▸ **Data provided**

════

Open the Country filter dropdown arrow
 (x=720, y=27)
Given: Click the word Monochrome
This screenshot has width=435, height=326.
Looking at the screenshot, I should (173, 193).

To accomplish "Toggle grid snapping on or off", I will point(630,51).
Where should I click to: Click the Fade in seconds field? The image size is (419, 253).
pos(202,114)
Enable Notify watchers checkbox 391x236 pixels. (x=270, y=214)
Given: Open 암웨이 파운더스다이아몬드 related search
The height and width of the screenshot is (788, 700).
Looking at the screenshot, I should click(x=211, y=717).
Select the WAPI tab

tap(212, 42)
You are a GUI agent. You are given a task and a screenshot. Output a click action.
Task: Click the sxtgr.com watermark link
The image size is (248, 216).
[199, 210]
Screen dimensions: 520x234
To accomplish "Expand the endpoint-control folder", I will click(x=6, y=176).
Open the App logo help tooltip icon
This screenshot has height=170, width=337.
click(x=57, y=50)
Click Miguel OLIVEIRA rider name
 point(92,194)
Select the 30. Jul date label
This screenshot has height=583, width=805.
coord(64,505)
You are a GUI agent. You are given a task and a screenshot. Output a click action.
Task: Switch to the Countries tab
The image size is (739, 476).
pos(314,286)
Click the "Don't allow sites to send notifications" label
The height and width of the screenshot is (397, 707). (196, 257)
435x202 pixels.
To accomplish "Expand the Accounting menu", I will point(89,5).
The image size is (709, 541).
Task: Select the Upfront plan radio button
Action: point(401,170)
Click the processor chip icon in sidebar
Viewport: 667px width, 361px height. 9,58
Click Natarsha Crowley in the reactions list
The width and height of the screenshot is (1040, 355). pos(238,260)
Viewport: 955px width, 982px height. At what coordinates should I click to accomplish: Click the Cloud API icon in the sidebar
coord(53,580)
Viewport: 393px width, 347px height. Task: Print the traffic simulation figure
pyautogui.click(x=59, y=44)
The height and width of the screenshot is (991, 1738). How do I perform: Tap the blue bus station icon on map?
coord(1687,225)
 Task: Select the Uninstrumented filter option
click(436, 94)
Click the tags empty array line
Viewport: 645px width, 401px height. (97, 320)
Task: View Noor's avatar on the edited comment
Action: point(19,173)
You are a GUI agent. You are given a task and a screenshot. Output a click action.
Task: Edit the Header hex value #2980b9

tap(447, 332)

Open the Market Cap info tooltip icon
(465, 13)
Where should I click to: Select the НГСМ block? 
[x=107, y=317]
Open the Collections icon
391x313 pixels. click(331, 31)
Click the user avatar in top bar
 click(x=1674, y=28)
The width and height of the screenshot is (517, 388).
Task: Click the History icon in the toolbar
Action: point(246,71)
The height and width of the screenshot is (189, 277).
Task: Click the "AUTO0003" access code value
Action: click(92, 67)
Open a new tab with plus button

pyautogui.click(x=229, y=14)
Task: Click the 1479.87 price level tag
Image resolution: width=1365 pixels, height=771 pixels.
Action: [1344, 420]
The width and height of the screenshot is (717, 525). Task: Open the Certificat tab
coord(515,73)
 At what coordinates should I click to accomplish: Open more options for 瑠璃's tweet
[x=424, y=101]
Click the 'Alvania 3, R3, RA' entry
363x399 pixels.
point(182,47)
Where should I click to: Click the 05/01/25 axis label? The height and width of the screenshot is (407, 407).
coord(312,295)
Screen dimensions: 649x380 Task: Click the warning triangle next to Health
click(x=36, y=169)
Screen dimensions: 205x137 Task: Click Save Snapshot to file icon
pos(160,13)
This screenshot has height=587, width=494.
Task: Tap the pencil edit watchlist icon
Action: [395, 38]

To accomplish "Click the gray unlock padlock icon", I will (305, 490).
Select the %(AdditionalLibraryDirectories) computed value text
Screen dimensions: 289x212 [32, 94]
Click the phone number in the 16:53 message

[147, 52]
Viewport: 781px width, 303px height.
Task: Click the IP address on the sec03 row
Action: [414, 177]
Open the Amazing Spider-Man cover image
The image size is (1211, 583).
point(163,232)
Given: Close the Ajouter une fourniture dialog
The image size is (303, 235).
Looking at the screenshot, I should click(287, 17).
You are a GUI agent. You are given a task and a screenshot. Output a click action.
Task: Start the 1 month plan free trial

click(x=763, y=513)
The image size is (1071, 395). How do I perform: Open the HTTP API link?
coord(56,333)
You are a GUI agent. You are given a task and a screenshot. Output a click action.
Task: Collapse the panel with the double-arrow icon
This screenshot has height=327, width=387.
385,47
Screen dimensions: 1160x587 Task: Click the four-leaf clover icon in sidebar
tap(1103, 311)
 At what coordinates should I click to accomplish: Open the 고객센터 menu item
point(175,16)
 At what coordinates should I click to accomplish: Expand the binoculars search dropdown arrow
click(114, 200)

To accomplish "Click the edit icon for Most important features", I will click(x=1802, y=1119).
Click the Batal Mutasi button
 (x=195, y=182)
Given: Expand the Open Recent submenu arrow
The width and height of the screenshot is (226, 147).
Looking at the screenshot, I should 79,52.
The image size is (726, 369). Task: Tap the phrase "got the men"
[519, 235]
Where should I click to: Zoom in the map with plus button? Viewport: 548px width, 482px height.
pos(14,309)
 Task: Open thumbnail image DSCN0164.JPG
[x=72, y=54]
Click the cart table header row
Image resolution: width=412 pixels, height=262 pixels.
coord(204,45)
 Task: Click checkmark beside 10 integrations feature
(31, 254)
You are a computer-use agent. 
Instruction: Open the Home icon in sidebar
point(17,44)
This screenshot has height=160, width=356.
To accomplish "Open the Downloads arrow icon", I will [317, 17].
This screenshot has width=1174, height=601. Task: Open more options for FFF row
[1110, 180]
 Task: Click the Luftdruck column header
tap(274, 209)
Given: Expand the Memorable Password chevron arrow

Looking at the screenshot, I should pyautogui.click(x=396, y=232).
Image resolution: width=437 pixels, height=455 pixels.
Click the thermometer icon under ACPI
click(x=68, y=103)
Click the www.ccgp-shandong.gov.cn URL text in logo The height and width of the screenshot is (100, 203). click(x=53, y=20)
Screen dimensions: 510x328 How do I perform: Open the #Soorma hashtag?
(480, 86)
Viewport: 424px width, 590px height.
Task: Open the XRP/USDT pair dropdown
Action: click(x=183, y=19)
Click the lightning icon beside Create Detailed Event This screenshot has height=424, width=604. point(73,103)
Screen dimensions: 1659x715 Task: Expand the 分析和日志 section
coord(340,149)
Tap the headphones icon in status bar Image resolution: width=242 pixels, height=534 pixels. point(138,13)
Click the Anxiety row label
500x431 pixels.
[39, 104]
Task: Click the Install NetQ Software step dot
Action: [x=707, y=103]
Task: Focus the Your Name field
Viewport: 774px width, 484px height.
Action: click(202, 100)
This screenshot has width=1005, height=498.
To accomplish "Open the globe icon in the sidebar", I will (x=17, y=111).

════

▸ **Work to complete**
Within the data above, the span starting at the line containing "The width and height of the screenshot is (226, 147)." and ending at the line containing "Click the cart table header row" is to be retyped exactly, with no other lines.

▸ **Task response**
The width and height of the screenshot is (226, 147).
Looking at the screenshot, I should 79,52.
The image size is (726, 369). Task: Tap the phrase "got the men"
[519, 235]
Where should I click to: Zoom in the map with plus button? Viewport: 548px width, 482px height.
pos(14,309)
 Task: Open thumbnail image DSCN0164.JPG
[x=72, y=54]
Click the cart table header row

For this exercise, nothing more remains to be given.